As first reported by The Toronto Star on Wednesday, the Greater Toronto Airports Authority (GTAA) has hired noted lobbyist Clare Michaels to speak with government officials about opportunities for “new ways to generate revenue” at Toronto’s beleaguered Pearson International Airport.
The GTAA, which operates Pearson, has yet to respond to a request for comment from blogTO, but a recently-submitted lobbyist registration entry on the Office of the Integrity Commissioner’s website strongly suggests that they’re (at the very least) interested in opening some type of cannabis retail outlet within airport boundaries.
According to the consultant lobbyist registration entry, as submitted July 27, Michaels has the following agenda points (among others) in mind:
- Discussions with the LCBO about expanded beverage alcohol services at YYZ.
- Discussions with AGCO and OCS about retail cannabis opportunities at the airport.
- Discussions with OLG about gaming opportunities at the airport.
The GTAA is also interested in speaking with officials (through Michaels) about continued COVID-19 testing initiatives at Pearson, educating the government on Pearson’s healthy airport strategy, “payment in lieu of taxes” (whatever that means) and working on initiatives related to vaccinations, logistics, human trafficking and workforce development.

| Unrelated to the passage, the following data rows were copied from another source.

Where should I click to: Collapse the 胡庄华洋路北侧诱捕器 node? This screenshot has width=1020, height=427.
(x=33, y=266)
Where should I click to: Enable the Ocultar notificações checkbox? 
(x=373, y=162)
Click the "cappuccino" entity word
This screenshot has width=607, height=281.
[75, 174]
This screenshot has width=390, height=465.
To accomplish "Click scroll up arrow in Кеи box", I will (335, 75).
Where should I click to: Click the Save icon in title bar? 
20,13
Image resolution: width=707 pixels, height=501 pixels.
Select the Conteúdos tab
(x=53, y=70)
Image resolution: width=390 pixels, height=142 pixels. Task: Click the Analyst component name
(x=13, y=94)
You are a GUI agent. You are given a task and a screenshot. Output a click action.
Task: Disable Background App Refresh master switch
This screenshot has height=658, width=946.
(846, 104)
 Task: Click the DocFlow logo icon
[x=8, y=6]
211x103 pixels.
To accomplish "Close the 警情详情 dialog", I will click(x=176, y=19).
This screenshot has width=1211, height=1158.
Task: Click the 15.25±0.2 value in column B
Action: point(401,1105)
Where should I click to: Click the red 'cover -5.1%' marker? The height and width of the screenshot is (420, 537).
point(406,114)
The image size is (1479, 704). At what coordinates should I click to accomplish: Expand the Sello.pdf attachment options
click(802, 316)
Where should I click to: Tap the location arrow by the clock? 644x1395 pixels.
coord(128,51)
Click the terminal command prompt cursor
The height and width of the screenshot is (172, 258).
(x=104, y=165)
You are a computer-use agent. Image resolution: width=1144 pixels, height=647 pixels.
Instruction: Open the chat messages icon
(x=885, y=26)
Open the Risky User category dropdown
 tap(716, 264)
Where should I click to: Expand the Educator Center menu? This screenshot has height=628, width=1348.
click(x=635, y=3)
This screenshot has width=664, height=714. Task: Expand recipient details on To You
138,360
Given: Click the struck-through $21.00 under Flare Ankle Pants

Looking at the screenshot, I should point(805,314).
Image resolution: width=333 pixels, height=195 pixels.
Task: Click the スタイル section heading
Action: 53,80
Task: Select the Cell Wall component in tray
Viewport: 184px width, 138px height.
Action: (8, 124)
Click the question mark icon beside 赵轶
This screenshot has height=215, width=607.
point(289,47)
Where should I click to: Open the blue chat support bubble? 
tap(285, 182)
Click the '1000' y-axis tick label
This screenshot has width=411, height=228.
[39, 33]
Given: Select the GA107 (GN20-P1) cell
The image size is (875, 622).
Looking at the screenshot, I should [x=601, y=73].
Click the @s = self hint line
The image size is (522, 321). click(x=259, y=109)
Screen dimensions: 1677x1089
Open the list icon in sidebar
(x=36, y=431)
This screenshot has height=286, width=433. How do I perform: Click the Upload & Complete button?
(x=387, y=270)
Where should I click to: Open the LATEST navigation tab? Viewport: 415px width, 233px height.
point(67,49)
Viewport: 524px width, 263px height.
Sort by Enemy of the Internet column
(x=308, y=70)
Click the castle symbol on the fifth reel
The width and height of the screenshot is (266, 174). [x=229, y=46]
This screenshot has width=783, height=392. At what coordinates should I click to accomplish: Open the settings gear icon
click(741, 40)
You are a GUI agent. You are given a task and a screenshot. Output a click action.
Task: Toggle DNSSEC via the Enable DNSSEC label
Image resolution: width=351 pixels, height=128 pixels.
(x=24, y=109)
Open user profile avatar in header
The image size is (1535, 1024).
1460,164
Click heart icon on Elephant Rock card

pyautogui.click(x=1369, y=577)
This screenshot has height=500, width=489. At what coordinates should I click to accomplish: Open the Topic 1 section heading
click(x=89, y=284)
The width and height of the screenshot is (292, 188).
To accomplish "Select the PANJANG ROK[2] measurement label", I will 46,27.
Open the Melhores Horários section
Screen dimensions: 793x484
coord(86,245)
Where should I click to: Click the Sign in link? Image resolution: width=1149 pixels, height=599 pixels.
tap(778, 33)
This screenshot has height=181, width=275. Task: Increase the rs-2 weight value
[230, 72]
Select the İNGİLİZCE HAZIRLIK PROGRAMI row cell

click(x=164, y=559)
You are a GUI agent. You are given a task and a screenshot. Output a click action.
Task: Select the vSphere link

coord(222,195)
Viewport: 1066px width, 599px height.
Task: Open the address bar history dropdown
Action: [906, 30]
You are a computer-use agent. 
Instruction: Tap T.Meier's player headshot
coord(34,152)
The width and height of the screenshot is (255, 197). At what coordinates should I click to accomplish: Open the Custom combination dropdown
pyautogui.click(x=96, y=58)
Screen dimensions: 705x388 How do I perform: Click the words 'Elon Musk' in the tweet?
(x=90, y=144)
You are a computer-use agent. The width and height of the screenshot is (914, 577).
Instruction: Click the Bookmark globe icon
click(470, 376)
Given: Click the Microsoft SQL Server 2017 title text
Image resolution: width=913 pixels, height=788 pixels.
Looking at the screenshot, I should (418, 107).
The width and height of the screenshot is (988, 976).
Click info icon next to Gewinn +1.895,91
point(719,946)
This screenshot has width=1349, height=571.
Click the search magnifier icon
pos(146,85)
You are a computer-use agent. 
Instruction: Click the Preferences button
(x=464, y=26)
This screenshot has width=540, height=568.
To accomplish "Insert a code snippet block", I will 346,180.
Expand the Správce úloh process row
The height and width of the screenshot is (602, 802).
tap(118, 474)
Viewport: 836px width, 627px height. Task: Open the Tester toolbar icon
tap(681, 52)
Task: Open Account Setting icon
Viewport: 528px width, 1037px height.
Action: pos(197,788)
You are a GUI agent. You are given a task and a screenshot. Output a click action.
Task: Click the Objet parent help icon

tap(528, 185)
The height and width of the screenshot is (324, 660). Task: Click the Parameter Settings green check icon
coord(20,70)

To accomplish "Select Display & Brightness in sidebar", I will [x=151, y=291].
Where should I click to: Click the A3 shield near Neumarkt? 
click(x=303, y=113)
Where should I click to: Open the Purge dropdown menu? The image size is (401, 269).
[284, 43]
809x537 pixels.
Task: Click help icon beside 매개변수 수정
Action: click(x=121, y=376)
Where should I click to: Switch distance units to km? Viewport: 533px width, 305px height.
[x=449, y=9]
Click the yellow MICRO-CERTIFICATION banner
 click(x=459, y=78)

Michaels also plans to have “discussions with the government on the safe restart of travel and tourism and collaboration with other levels of government and industry to address travel delays and drive a strong recovery at the airport and airport employment zone.”
While the GTAA did not respond to blogTO’s request for comment regarding whether or not a cannabis retail store (or multiple stores) will be coming to Pearson, they did tell the CBC on Wednesday that they have no immediate plans to open either a pot shop or slot spot.
“As a private, not-for-profit, non-share capital corporation with revenues closely tied to passenger traffic, the Greater Toronto Airports Authority continues to look at options to diversify its revenue sources and provide a world-class passenger experience, competitive with other international airports,” said the authority to the public broadcaster in a statement.
According to CBC News, the GTAA also said it participated in “provincial consultations about a proposed new gambling framework,” but that nothing is currently in the works.
Whatever happens, the authority made it clear in its Q2-2022 fiscal report (released Aug. 10) that COVID has impacted its bottom line hard, and that, despite an uptick in revenue over the past three months, “there remains limited accurate visibility on the future of travel demand.”
Something’s got to bring in the dough, and cannabis-for-sale right off an international flight (for people from countries in which marijuana is still illegal) might just be that thing.